The City of London Police’s Insurance Fraud Enforcement Department (IFED) led on the criminal investigation into De Lucy’s fraudulent activity. IFED launched their investigation following a referral from Aviva, which provided insurance for the company in which De Lucy held position of director.
De Lucy made a claim to Aviva stating that several display screens, which his company provided to a sports club, had been damaged beyond repair due to a storm and were worth £428,679.
Aviva’s loss adjusters agreed that the display boards were damaged beyond repair, but advised De Lucy that there was a policy limit of £200,000 for this claim.
Despite this, an accountant acting on behalf of De Lucy, sent an email to the loss adjusters with a ‘Form of Acceptance’ in the sum of £405,142, requesting an update on the progress of the claim.
The form was signed by De Lucy and appeared to have been generated by the loss adjusters. However, upon closer inspection, it was uncovered that the form contained a unique Aviva claim reference number, which linked to a previous theft claim which De Lucy had made several months before. This claim had been dealt with by the same loss adjuster and had been settled for the sum of £9,792.
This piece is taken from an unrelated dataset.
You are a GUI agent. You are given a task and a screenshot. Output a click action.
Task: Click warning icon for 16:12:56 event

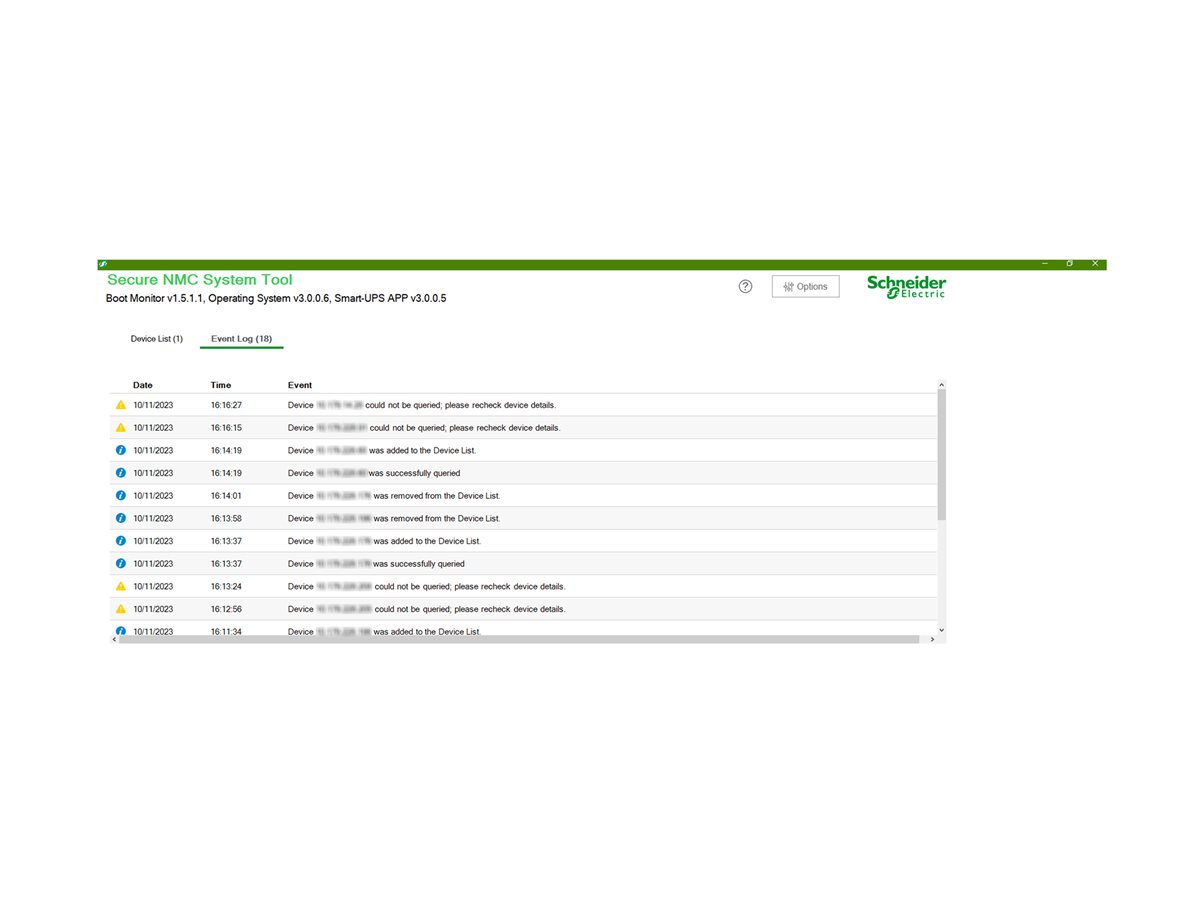tap(121, 609)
This detail revealed that De Lucy had used the previous ‘Form of Acceptance’, but altered the settlement amount to try and claim £405,142, despite knowing that the company’s policy limit for the claim was £200k.
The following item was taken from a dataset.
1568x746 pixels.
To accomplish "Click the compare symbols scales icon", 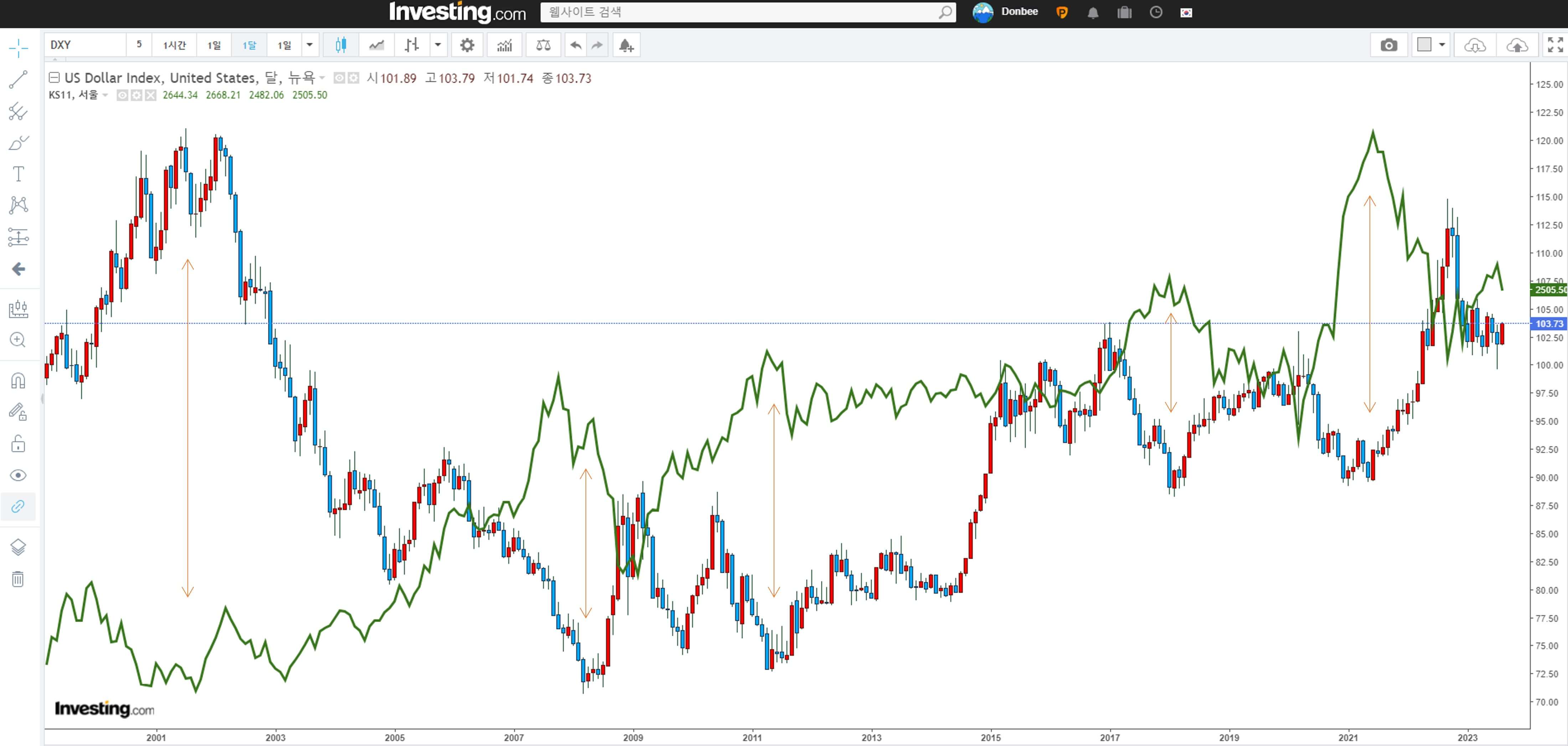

Tom Gardiner, Head of Fraud, Aviva, said: “We are pleased with Mr De Lucy’s guilty verdict and 18- month sentence which reflects that insurance fraud is a crime and a serious offence, which ultimately pushes up premiums for honest customers. In Mr De Lucy’s case, his firm suffered a genuine loss which was covered by his policy with Aviva - but which he then tried to inflate by over £200k. Unfortunately, rather than being better off as a result of his fraud, Mr De Lucy is now a lot worse off, will not recover any of his claim, and will be required to repay approx. £40k in fees and costs. The message from today’s judgment is clear – that insurance fraud is a crime, and it’s increasingly likely that you will be caught, prosecuted and face the prospect of a custodial sentence."
During their investigation, the loss adjusters also discovered that there was a petition to wind up De Lucy’s company in the next few days. However, De Lucy had not notified the loss adjustors of this and the financial difficulty his company was experiencing.